**Activity:** List the usernames of everyone who posts in the helmet thread below.
━━━ Document extract ━━━
# AM/FR Helmet



## Freerydejunky (Sep 21, 2006)

Looking at doing alittle more pedaling in the coming winter months. 
Im currently rocking a Azonic Surround sound helmet. It is not cutting it anymore. Not even close. 
I am open to any kind of helmet. But keep this in mind. When I crash, it is NOT pretty. 

What can you guys recommend? The more protection the better(not full face)


----------



## sickspeed16 (Apr 9, 2008)

I'm rockin a protec,they've got an EPS foam and another type, all I know is one can handle more than one hard impact and the other one can't. (I gots the crappy one) and they come in lots of pretty colors to match your bike. that means you would be  and when you :madman: you wouldn't be :madmax: about the fact your in the hospital getting :nono: by your mother/spouse/girlfriend/boyfriend?


----------



## MaddSquirrel (Aug 5, 2005)

Giro Xen


----------



## 2clue (Jun 9, 2007)

Giro Xen is definitely the way to go it comes back behind the head more to give more protection. Also its alight weight and feels amazing!
━━━ Excerpted data ━━━
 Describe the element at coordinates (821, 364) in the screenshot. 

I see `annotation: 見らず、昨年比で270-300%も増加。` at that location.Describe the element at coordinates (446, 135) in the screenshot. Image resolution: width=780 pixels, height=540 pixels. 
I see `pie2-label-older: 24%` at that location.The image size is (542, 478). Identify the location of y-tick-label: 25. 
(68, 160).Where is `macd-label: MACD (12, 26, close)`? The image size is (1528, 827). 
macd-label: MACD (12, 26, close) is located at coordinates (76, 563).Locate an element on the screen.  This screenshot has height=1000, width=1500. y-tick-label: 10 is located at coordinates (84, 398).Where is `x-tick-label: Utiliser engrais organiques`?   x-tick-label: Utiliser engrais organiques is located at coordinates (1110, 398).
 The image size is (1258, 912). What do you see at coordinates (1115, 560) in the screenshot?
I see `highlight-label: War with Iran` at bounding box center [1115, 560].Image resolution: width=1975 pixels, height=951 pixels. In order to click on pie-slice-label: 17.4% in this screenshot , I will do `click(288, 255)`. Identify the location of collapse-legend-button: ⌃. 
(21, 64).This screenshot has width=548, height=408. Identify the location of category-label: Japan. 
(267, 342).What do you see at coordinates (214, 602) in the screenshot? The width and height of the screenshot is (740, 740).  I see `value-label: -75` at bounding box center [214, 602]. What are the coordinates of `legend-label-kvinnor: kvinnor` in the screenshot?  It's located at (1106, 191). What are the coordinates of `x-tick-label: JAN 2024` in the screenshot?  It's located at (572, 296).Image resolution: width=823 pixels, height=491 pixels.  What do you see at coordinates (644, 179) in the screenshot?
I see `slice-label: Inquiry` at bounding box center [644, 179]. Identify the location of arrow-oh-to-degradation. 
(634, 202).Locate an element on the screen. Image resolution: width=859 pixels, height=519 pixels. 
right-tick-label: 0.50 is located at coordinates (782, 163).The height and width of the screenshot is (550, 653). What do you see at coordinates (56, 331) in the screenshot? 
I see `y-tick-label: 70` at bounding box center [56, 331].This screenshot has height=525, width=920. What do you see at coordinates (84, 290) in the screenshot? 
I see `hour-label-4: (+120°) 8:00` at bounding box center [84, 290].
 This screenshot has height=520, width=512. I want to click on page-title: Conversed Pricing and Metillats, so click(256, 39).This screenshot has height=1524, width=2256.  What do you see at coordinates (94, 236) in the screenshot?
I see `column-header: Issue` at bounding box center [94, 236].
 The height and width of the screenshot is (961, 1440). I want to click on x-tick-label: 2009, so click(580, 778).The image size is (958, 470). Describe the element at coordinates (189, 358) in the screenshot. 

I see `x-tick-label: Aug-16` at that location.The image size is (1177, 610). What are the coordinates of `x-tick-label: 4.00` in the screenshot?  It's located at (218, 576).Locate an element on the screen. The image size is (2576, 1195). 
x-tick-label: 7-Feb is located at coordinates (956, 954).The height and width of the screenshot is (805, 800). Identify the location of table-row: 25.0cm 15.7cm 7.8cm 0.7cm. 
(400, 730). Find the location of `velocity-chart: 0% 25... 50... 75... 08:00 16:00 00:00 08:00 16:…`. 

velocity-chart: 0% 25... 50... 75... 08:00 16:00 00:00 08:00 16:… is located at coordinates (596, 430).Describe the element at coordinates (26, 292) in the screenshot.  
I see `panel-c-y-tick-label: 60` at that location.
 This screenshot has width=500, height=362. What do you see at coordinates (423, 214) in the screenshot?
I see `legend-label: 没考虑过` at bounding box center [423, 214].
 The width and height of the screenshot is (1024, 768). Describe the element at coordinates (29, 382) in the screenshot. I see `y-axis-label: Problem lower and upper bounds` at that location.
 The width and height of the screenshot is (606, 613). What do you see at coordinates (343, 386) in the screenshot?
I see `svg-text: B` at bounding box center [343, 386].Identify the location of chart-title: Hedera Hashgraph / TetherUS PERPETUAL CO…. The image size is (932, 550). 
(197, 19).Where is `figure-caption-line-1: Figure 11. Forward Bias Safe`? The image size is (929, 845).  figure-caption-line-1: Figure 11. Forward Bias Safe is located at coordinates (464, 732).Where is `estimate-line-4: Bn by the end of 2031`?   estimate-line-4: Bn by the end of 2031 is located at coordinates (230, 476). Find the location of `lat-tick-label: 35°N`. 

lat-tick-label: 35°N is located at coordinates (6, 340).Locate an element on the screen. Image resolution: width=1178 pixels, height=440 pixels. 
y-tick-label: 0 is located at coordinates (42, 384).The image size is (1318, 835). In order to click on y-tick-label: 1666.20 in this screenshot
━━━
**Written response:** Freerydejunky, sickspeed16, MaddSquirrel, 2clue